__Your goal__: In the material below, rewrite the lines starting at the one containing "Identify the location of playback" and ending at the one containing "Fixed size field", replacing "particular element" with "specific element" and leaving everything else unchanged.

__Data__:
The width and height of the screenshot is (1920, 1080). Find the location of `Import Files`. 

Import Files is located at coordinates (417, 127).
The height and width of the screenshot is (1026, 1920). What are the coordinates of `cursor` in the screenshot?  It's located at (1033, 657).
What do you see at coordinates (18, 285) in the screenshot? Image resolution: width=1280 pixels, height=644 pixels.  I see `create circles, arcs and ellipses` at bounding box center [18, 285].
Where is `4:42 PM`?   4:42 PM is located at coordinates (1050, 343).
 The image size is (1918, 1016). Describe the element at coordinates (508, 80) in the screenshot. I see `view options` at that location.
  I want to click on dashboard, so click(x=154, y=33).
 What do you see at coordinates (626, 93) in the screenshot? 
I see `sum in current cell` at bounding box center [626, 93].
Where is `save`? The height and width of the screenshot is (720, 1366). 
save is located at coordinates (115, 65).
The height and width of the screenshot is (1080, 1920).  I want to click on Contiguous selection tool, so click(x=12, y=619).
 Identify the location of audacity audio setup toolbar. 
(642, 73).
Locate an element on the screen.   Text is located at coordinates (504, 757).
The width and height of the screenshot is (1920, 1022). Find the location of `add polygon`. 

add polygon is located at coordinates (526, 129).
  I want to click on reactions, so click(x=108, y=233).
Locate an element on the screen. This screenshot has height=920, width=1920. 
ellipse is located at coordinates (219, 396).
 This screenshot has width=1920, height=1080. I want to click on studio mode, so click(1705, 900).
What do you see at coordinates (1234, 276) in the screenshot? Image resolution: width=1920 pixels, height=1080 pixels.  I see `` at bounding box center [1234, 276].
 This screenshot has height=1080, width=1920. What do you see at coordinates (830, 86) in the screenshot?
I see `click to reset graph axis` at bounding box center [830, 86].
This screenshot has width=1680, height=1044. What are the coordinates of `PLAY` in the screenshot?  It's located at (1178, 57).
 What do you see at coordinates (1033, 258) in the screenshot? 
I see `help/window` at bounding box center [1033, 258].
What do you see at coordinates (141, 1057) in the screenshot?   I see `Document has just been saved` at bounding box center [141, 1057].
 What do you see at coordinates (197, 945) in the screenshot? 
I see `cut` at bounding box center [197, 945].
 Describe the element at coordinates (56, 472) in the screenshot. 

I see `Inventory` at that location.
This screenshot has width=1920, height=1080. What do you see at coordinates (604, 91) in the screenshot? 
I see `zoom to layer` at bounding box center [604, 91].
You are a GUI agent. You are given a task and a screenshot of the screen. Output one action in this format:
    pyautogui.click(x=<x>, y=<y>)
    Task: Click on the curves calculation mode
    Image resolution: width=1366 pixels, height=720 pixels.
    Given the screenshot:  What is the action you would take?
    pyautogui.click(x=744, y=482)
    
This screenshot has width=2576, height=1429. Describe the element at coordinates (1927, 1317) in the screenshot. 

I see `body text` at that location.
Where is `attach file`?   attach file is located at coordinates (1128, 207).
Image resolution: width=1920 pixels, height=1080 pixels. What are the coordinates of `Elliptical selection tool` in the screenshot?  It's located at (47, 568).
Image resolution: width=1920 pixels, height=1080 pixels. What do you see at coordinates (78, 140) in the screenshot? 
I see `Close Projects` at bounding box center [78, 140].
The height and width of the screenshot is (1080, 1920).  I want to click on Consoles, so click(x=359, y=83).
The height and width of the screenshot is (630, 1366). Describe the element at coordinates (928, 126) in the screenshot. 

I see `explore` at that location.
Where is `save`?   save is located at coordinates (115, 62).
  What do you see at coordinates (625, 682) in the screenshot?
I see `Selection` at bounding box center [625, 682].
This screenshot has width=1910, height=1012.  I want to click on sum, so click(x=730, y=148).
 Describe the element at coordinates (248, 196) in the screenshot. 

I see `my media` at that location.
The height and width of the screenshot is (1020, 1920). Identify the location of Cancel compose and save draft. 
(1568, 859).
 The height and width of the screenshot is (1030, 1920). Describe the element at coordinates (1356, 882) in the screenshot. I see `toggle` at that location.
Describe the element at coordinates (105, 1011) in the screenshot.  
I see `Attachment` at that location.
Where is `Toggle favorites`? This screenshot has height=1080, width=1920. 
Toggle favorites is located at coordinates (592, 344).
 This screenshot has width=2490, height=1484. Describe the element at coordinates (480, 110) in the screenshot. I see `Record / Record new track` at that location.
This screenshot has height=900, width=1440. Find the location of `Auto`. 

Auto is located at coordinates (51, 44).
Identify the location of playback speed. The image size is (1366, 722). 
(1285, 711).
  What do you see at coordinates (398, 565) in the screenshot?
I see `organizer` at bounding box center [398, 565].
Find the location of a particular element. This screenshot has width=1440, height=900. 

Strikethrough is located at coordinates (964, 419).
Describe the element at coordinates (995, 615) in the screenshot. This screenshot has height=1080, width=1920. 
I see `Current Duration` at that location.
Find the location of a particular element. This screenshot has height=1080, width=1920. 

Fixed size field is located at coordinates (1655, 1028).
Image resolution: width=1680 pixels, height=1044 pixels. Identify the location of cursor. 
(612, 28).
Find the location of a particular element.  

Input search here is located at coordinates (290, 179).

__Answer to the task__:
Identify the location of playback speed. The image size is (1366, 722). 
(1285, 711).
  What do you see at coordinates (398, 565) in the screenshot?
I see `organizer` at bounding box center [398, 565].
Find the location of a specific element. This screenshot has width=1440, height=900. 

Strikethrough is located at coordinates (964, 419).
Describe the element at coordinates (995, 615) in the screenshot. This screenshot has height=1080, width=1920. 
I see `Current Duration` at that location.
Find the location of a specific element. This screenshot has height=1080, width=1920. 

Fixed size field is located at coordinates (1655, 1028).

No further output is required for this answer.